* **EXERCISE**:
Copy out the records from the line with "anfordern help icon" up to and including the line with "(x=301, y=439)", keeping each line the same as it appears.

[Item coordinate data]
────
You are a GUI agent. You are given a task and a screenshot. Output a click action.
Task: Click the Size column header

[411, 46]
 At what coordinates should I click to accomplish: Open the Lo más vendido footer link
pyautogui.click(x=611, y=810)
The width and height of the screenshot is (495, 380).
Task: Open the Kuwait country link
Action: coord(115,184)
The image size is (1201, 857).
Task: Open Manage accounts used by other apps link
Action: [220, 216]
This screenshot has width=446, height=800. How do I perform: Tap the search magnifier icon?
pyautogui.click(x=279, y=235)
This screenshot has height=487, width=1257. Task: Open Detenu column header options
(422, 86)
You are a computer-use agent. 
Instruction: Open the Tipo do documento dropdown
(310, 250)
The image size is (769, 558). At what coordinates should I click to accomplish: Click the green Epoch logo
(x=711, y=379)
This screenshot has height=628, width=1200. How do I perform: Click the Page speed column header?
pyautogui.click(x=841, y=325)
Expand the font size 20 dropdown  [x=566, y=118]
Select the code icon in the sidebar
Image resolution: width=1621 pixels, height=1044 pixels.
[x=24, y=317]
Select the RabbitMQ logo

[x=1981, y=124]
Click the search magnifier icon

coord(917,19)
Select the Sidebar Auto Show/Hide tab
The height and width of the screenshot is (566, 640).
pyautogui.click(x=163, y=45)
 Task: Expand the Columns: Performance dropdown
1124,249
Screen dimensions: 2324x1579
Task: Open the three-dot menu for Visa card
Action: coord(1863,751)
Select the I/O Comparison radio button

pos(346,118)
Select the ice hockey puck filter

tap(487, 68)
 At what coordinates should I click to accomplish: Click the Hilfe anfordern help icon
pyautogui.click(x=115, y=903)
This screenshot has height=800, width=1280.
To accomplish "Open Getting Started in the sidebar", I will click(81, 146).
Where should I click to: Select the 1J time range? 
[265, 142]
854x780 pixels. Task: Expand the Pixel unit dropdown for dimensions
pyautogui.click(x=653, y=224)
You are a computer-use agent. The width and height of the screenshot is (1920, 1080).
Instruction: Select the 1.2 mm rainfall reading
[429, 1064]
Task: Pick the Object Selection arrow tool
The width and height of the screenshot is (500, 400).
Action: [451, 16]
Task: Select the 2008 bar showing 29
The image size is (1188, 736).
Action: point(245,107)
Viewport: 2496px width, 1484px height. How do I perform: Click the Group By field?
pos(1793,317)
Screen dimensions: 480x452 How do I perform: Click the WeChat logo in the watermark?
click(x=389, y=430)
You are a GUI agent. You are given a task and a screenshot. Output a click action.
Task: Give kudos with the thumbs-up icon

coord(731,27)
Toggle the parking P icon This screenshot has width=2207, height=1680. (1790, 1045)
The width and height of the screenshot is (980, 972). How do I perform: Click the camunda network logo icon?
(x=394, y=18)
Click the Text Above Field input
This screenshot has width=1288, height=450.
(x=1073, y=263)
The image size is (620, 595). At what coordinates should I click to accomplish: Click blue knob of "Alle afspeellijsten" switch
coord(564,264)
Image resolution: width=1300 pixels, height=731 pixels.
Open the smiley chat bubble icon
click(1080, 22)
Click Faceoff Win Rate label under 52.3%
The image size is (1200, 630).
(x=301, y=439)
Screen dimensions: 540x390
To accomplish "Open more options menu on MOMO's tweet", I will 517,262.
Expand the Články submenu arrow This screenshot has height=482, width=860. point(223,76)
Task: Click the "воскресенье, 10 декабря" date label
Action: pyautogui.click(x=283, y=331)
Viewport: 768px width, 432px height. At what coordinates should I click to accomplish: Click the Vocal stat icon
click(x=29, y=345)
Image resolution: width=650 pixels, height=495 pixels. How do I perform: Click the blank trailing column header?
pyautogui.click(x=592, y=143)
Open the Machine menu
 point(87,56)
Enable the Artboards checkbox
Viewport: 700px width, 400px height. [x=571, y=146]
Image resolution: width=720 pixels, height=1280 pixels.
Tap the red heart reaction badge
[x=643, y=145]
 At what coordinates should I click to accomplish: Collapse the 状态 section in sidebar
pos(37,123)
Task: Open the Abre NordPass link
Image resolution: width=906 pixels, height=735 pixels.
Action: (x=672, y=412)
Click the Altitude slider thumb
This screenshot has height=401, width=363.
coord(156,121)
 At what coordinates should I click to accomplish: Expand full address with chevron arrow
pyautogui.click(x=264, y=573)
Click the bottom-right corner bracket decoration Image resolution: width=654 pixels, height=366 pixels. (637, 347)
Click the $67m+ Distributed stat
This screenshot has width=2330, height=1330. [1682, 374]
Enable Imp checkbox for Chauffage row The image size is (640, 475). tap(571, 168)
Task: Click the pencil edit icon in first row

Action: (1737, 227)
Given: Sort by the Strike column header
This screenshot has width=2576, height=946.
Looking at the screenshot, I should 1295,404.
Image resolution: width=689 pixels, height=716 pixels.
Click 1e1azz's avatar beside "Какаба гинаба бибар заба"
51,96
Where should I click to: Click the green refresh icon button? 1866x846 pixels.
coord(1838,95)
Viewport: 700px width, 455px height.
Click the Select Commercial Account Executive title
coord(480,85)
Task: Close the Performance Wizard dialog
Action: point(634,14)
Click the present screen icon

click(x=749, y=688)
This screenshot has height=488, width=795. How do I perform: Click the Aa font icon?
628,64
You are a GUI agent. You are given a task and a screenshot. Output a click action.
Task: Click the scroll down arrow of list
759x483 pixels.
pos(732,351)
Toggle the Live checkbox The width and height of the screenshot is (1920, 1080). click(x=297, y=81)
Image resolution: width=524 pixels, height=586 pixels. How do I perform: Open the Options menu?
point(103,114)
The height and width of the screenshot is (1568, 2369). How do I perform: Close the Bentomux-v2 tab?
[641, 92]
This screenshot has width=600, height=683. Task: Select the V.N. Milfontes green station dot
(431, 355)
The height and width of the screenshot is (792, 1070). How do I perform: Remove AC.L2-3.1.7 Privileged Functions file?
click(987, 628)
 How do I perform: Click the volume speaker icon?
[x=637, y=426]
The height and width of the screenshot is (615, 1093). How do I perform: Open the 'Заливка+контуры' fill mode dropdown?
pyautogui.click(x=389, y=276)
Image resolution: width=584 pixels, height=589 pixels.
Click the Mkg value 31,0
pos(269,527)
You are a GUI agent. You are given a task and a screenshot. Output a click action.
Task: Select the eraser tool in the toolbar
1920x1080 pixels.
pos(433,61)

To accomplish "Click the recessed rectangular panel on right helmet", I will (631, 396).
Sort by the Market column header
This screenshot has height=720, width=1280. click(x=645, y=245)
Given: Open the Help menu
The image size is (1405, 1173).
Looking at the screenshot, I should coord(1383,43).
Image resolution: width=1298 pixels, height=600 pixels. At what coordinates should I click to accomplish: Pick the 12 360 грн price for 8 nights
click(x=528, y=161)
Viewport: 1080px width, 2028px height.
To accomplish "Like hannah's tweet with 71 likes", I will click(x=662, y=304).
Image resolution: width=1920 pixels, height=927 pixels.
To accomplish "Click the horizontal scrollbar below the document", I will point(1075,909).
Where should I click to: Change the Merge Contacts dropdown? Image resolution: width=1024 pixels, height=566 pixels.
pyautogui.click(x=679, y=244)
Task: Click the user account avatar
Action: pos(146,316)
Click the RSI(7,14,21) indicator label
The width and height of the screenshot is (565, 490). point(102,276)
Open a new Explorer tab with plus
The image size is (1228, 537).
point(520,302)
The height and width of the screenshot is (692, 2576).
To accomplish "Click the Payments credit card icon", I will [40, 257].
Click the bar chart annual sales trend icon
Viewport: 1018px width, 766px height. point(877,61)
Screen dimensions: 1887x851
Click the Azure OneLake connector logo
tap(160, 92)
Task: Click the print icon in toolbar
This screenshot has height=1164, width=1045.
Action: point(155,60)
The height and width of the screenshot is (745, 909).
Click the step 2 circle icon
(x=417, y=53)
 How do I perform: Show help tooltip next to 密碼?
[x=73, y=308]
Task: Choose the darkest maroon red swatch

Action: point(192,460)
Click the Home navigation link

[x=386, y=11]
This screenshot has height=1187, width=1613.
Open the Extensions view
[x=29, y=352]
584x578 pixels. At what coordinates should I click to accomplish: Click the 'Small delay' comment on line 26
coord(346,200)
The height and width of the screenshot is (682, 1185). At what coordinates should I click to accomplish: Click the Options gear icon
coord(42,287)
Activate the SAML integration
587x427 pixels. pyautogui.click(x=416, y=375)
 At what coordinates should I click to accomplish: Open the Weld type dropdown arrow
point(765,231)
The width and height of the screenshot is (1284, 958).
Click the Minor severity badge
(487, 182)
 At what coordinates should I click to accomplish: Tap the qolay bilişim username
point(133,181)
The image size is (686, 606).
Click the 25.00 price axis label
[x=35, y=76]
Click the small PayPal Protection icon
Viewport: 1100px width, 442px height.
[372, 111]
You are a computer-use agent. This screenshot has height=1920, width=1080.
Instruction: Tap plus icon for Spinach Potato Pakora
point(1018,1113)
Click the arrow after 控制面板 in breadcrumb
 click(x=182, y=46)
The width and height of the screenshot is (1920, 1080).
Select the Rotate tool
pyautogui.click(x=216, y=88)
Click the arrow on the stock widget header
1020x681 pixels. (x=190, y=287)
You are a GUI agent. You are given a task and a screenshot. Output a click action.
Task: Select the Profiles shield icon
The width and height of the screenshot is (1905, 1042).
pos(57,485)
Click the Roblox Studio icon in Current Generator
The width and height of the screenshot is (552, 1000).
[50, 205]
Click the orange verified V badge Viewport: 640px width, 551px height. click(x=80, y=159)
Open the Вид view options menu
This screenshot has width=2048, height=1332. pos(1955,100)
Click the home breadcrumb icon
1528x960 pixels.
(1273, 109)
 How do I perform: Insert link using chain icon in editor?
────
* **FINISHED TASK**:
 At what coordinates should I click to accomplish: Click the Hilfe anfordern help icon
pyautogui.click(x=115, y=903)
This screenshot has height=800, width=1280.
To accomplish "Open Getting Started in the sidebar", I will click(81, 146).
Where should I click to: Select the 1J time range? 
[265, 142]
854x780 pixels. Task: Expand the Pixel unit dropdown for dimensions
pyautogui.click(x=653, y=224)
You are a computer-use agent. The width and height of the screenshot is (1920, 1080).
Instruction: Select the 1.2 mm rainfall reading
[429, 1064]
Task: Pick the Object Selection arrow tool
The width and height of the screenshot is (500, 400).
Action: [451, 16]
Task: Select the 2008 bar showing 29
The image size is (1188, 736).
Action: point(245,107)
Viewport: 2496px width, 1484px height. How do I perform: Click the Group By field?
pos(1793,317)
Screen dimensions: 480x452 How do I perform: Click the WeChat logo in the watermark?
click(x=389, y=430)
You are a GUI agent. You are given a task and a screenshot. Output a click action.
Task: Give kudos with the thumbs-up icon

coord(731,27)
Toggle the parking P icon This screenshot has width=2207, height=1680. (1790, 1045)
The width and height of the screenshot is (980, 972). How do I perform: Click the camunda network logo icon?
(x=394, y=18)
Click the Text Above Field input
This screenshot has width=1288, height=450.
(x=1073, y=263)
The image size is (620, 595). At what coordinates should I click to accomplish: Click blue knob of "Alle afspeellijsten" switch
coord(564,264)
Image resolution: width=1300 pixels, height=731 pixels.
Open the smiley chat bubble icon
click(1080, 22)
Click Faceoff Win Rate label under 52.3%
The image size is (1200, 630).
(x=301, y=439)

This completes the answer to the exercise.